Leur vente est interdite aux mineurs et elle est totalement proscrite dans les débits de boisson et de tabac. Mais ce texte n'est pas assez protecteur. En effet, si les commerçants doivent désormais exiger une preuve de la majorité avant d'en vendre, la vente sur internet reste malheureusement possible et bien que les sites de vente en ligne soient dans l'obligation de mentionner l'interdiction de vente aux mineurs, cette mesure ne permet pas de lutter efficacement contre l'achat et la consommation de ce gaz, car il n'y a pas de véritable contrôle de l'identité et de l'âge de l'acheteur.
Dans les faits, la répression reste donc faible et le protoxyde s'achète toujours en grande quantité et à bas coût sur des sites de revente et via les réseaux sociaux. La loi actuelle doit être renforcée en urgence pour lutter contre l'usage détourné du protoxyde d'azote. En effet, en France, le gaz hilarant est actuellement le troisième produit psychoactif le plus consommé par les adolescents.
Le nombre d'intoxications recensées par les centres antipoison sont en hausse. 134 cas ont été signalés en 2020, contre 10 en 2017 et 46 en 2019, 254 signalements ont été effectués auprès des centres d'addictovigilance en 2020 contre 47 en 2019. Des chiffres corroborés par l'Association française des centres d'addictovigilance dans un communiqué du 23 juin 2022, qui souligne que le nombre de cas de complications sanitaires graves liés à l'usage non médical du protoxyde d'azote a été multiplié par 10 depuis 2019.
Le public concerné est jeune, avec des sujets âgés de 22 ans en moyenne, dont environ 1/10 sont mineurs. Dans la moitié des cas, les consommations sont quotidiennes et peuvent atteindre jusqu'à une dizaine de bouteilles par jour. En 2021, 5,5 % des élèves de classe de 3e disent avoir déjà consommé du protoxyde, les garçons deux fois plus souvent que les filles, selon l'enquête EnCLASS de l'Observatoire français des drogues et des tendances addictives (OFDT). 3 à 6 % des étudiants en consommeraient de façon occasionnelle ou régulière.
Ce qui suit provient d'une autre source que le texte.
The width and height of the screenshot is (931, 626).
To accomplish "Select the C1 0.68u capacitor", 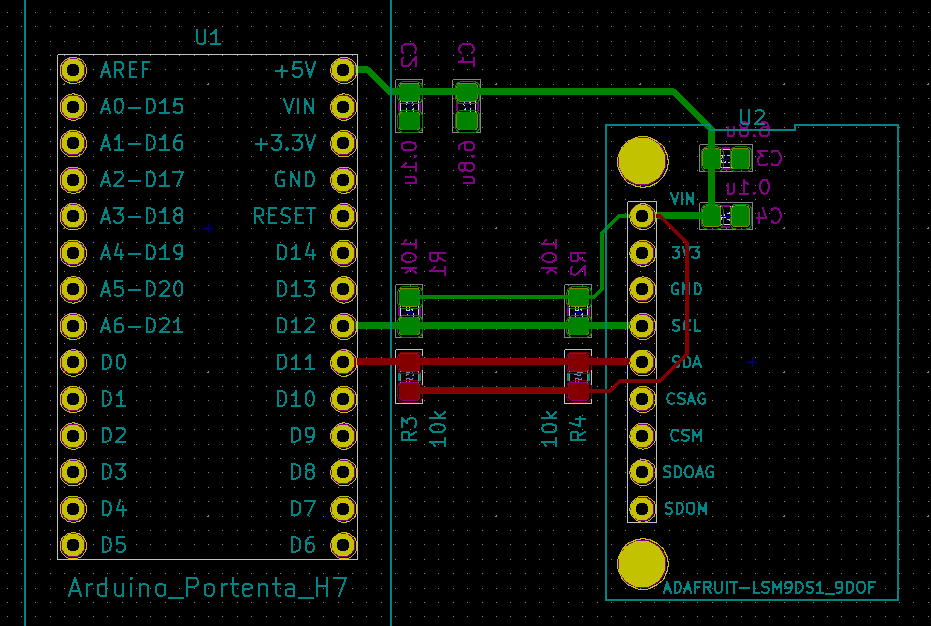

L'usage de protoxyde d'azote semble donc être devenu un enjeu sanitaire majeur, faisant courir un risque imminent d'accident grave, sinon de mort, à de jeunes consommateurs. Plus de 50 personnes seraient mortes en quelques années en France De plus, plusieurs accidents de voiture survenus ces dernières années, dont certains mortels, impliquaient des personnes ayant inhalé du protoxyde d'azote.
Il lui demande quelles mesures urgentes et fortes il compte prendre pour renforcer la lutte contre la consommation récréative de ce gaz par les particuliers, afin de les protéger et de protéger l'ensemble de la société de ses effets profondément néfastes.